"İçtihat Metni"
MAHKEMESİ: Ankara Bölge Adliye Mahkemesi 14. Hukuk Dairesi
SAYISI : 2022/1163 Esas, 2022/1517 Karar
DAVA TARİHİ: 24.02.2015
KARAR : Ret
İLK DERECE MAHKEMESİ: Ankara 23. Asliye Hukuk Mahkemesi
SAYISI : 2015/106 Esas, 2018/88 Karar
Taraflar arasında İlk Derece Mahkemesinde görülen ve istinaf incelemesinden geçen kamulaştırmasız el atılan taşınmaz bedelinin tahsili istemine ilişkin davada verilen karar hakkında yapılan temyiz incelemesi sonucunda, Dairece Bölge Adliye Mahkemesi kararının bozulmasına karar verilmiştir.
Bölge Adliye Mahkemesince bozmaya uyularak yeniden yapılan yargılama sonucunda; davanın kabulüne karar verilmiştir.
Bölge Adliye Mahkemesi kararının davalı idare vekili tarafından temyiz edilmesi üzerine Dairemizin 06.06.2023 tarihli ve 2022/15072 Esas, 2023/5813 Karar sayılı kararı ile hükmün onanmasına karar verilmiştir.

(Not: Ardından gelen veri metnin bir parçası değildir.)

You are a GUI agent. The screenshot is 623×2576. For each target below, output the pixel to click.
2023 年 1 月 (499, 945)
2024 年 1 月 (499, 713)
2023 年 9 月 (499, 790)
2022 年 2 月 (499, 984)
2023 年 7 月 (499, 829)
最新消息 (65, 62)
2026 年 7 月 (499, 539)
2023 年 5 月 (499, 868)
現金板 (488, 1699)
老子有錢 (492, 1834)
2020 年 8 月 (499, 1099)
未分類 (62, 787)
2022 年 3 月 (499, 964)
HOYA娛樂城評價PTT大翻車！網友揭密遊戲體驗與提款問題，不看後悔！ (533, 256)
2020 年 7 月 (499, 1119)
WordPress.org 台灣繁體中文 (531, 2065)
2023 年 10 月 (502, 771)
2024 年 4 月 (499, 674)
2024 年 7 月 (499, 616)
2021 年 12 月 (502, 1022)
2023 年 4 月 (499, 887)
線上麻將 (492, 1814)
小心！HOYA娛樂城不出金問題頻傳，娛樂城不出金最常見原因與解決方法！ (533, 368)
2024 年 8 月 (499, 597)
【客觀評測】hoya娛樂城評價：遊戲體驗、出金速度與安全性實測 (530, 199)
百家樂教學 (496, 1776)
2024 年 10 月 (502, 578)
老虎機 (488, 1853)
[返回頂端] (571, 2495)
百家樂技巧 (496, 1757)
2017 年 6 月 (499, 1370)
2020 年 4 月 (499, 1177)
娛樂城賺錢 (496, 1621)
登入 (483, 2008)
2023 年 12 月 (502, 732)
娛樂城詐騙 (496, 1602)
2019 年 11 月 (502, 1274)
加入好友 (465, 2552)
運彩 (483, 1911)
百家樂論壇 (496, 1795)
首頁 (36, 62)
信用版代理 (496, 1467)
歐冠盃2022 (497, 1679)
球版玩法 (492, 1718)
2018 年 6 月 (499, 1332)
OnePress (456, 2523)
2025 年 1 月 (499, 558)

Davalı idare vekili Bölge Adliye Mahkemesi kararına karşı 22.09.2023 tarihli dilekçesi ile “bedeline hükmedilen taşınmazın ...,... Mahallesi 4865 ada 4/A parsel olarak tapuda davacılar adına kayıtlı olduğunun tespit edildiğini, bu nedenle bedeline hükmedilen davacılar payı yönünden idare adına tescil ve terkin hususunda bir karar verilmesi gerektiğini” belirtilerek hükmün tavzihen düzeltilmesini talep etmiş, Bölge Adliye Mahkemesine 16.11.2023 tarihli ek karar ile talebin reddine karar verilmiştir.
Ek karar davalı idare vekili tarafından temyiz edilmekle; kesinlik, süre, temyiz şartı ve diğer usul eksiklikleri yönünden yapılan ön inceleme sonucunda, temyiz dilekçesinin kabulüne karar verildikten ve Tetkik Hâkimi tarafından hazırlanan rapor dinlendikten sonra dosyadaki belgeler incelenip gereği düşünüldü:
6100 sayılı Hukuk Muhakemeleri Kanunu'nun (6100 sayılı Kanun) 305 inci maddesinde; "Hüküm yeterince açık değilse veya icrasında tereddüt uyandırıyor yahut birbirine aykırı fıkralar içeriyorsa, icrası tamamlanıncaya kadar taraflardan her biri hükmün açıklanmasını veya tereddüt ya da aykırılığın giderilmesini isteyebilir. Hüküm fıkrasında taraflara tanınan haklar ve yüklenen borçlar, tavzih yolu ile sınırlandırılamaz, genişletilemez ve değiştirilemez." hükmü yer almaktadır. Aynı Kanun'un 305/A maddesinde ise "Taraflardan her biri, nihaî kararın tebliğinden itibaren bir ay içinde, yargılamada ileri sürülmesine veya kendiliğinden hükme geçirilmesi gerekli olmasına rağmen hakkında tamamen veya kısmen karar verilmeyen hususlarda, ek karar verilmesini isteyebilir. Bu karara karşı kanun yoluna başvurulabilir." düzenlenmesi bulunmaktadır.
6100 sayılı Kanun'un 305 inci maddesinin ikinci fıkrası uyarınca taraflara yüklenen borçların tavzih yolu ile değiştirilmesi ya da yeni borçlar yüklenmesi mümkün olmadığından ve talep edilen tavzih konusunun ilk davada saklı tutulan bölüm için açılan Ankara 10. Asliye Hukuk Mahkemesinin 2023/659 Esas sayılı dosyasında açılan ek davada değerlendirilebileceği gözetildiğinde kararın tavzihi mümkün olmadığından, tavzih dilekçesinin reddine ilişkin Bölge Adliye Mahkemesince verilen ek karar yukarıda anılan Kanun hükümlerine uygun olduğundan temyiz isteminin reddi ile söz konusu ek kararın onanması gerekir.
KARAR
Açıklanan sebeple;
Davalı idare vekilinin yerinde görülmeyen tüm temyiz itirazlarının reddiyle usul ve kanuna uygun Bölge Adliye Mahkemesinin 16.11.2023 tarihli ek kararının ONANMASINA,
Davalı idareden peşin alınan temyiz harcının Hazineye irat kaydedilmesine,
Dosyanın İlk Derece Mahkemesine, kararın bir örneğinin Bölge Adliye Mahkemesine gönderilmesine,
11.06.2024 tarihinde oy birliğiyle karar verildi.